Immigration and politics
Congress is rushing toward an ill-considered crackdown on immigration enforcement and “sanctuary cities” for all the wrong reasons.
The murder of Kathryn Steinle in San Francisco this month, allegedly at the hands of Juan Francisco Lopez-Sanchez, an illegal immigrant from Mexico who had been deported five times earlier, is a tragedy that never should have happened.
Throw in San Francisco’s status as a “sanctuary city” that refuses to cooperate with Immigration and Customs Enforcement (ICE), plus the illegal immigrant ruckus raised by Donald Trump, and you have the makings of an instant controversy that has roused some members of Congress to a frenzy.

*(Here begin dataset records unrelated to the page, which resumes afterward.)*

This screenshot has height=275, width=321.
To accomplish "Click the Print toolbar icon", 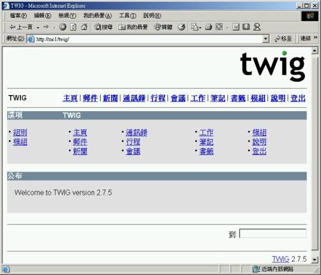I will point(208,27).
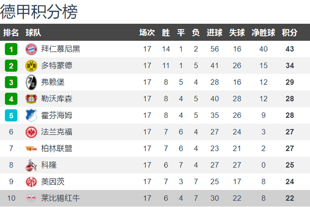Viewport: 310px width, 207px height.
Task: Click the RB Leipzig logo
Action: pyautogui.click(x=31, y=198)
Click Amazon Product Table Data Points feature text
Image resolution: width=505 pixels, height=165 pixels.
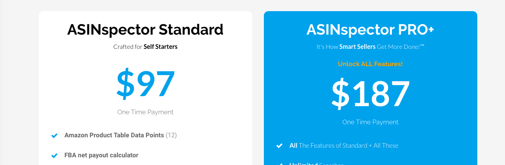(114, 135)
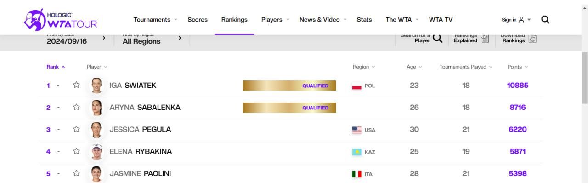Click Elena Rybakina's profile photo
Viewport: 588px width, 183px height.
coord(96,151)
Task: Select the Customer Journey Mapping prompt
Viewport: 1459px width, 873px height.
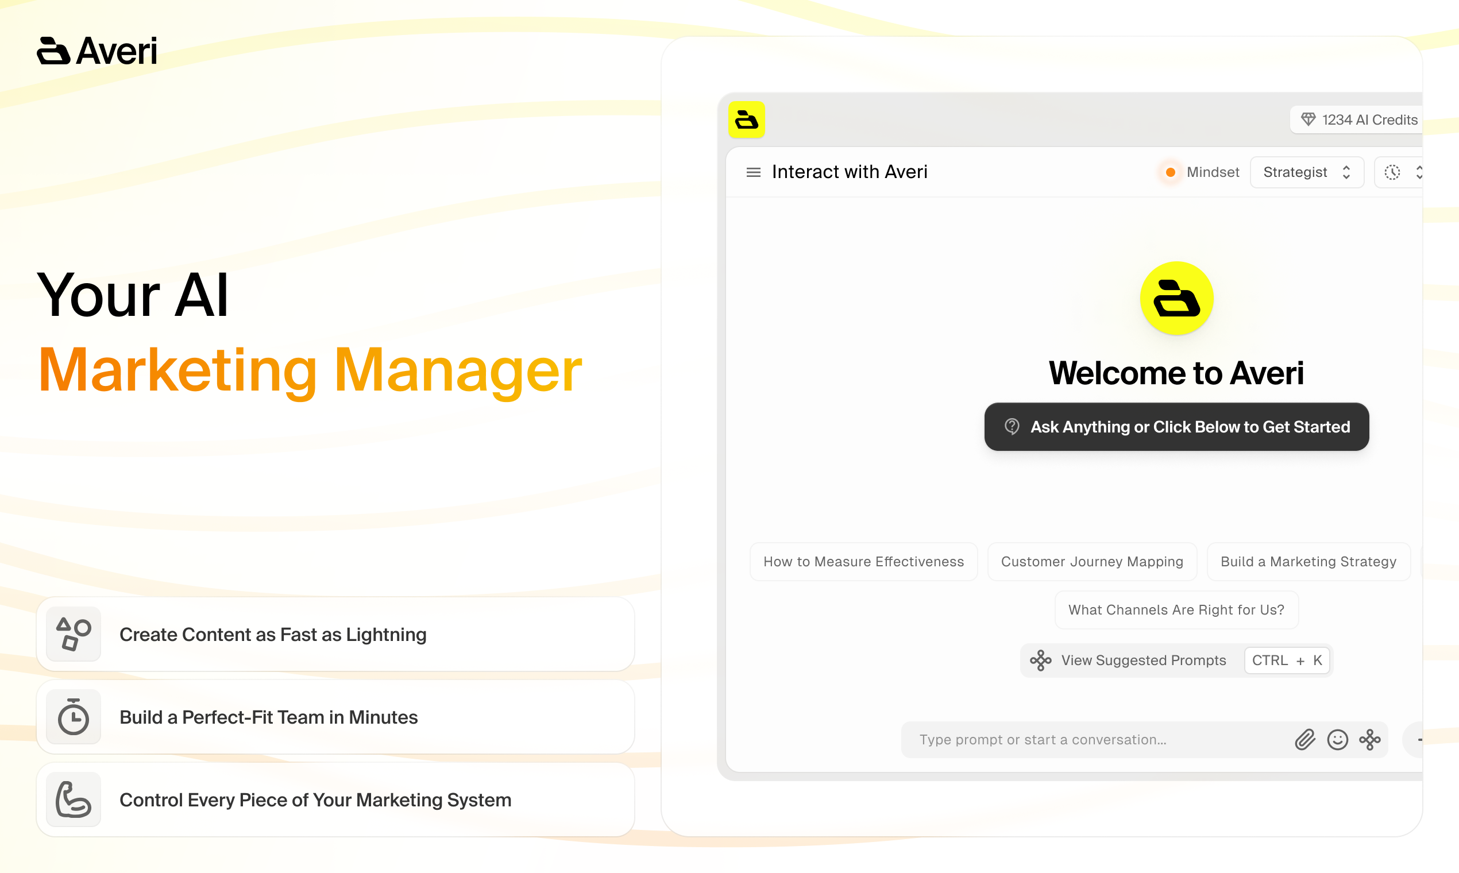Action: click(x=1092, y=561)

The trouble is, lawmakers threatening to impose penalties against “sanctuary cities” are indulging in a politically-inspired and wrongheaded rush to judgment that won’t fix anything. On the contrary, it could complicate already troubled relations between ICE and local communities.
The solution lies in finding ways to rebuild trust between immigrant-friendly communities and ICE, the federal agency in charge of deportations. They have to find a way to narrow a long-standing breach of trust that respects feelings in local communities and also protects public safety.
Some immigrants are a public menace and should be deported. But putting immigrants who are generally law-abiding on the conveyor belt to deportation just because they got a traffic ticket increases fear and mistrust in immigrant communities. That makes it harder for local law enforcement because residents in some neighborhoods won’t trust or talk to officers who need their cooperation.
Yet even though random deportations on this basis hardly make a dent in immigration, this is what too often took place under the old Secure Communities program. Its flaws eventually prompted more than 300 communities around the country — including San Francisco — to declare that they would not cooperate with ICE deportations in most cases.
In the murder of Ms. Steinle, Lopez-Sanchez was released by the San Francisco sheriff despite an urgent request from the Department of Homeland Security that he be held for deportation. However, the city generally bans public employees from assisting ICE with investigations or arrests unless required by a law or a warrant, except for convicted felons.
Miami-Dade County doesn’t go that far, fortunately. “A felon ICE detainee we got, we keep,” Mayor Carlos Gimenez says. Still, unless a warrant exists for a person’s arrest, the county won’t hold detainees for 48 hours just so that immigration can pick them up.
That hardly makes Miami-Dade a “sanctuary” for immigrants but suggests there’s room for improvement in relations between the feds and the county.
The good news is that the federal government has replaced the much-maligned Secure Communities project with the Priority Enforcement Program (PEP) that, as its name implies, changes the priories for deportation to focus on real felons. That allows ICE to concentrate resources on dangerous immigrants and improves safety in our neighborhoods. It deserves a chance to show it can work.
On Thursday, the House passed a pointless bill punishing sanctuary cities, yet it would not have prevented Ms. Steinle’s murder had it been in force earlier because it is merely punitive, as opposed to mandating a change in deportation priorities; nor was the perpetrator a suspect in a felony. Furthermore, is it unlikely to win Senate approval; it’s just politics. Congress should stand down unless it wants to tackle comprehensive immigration reform. Fat chance.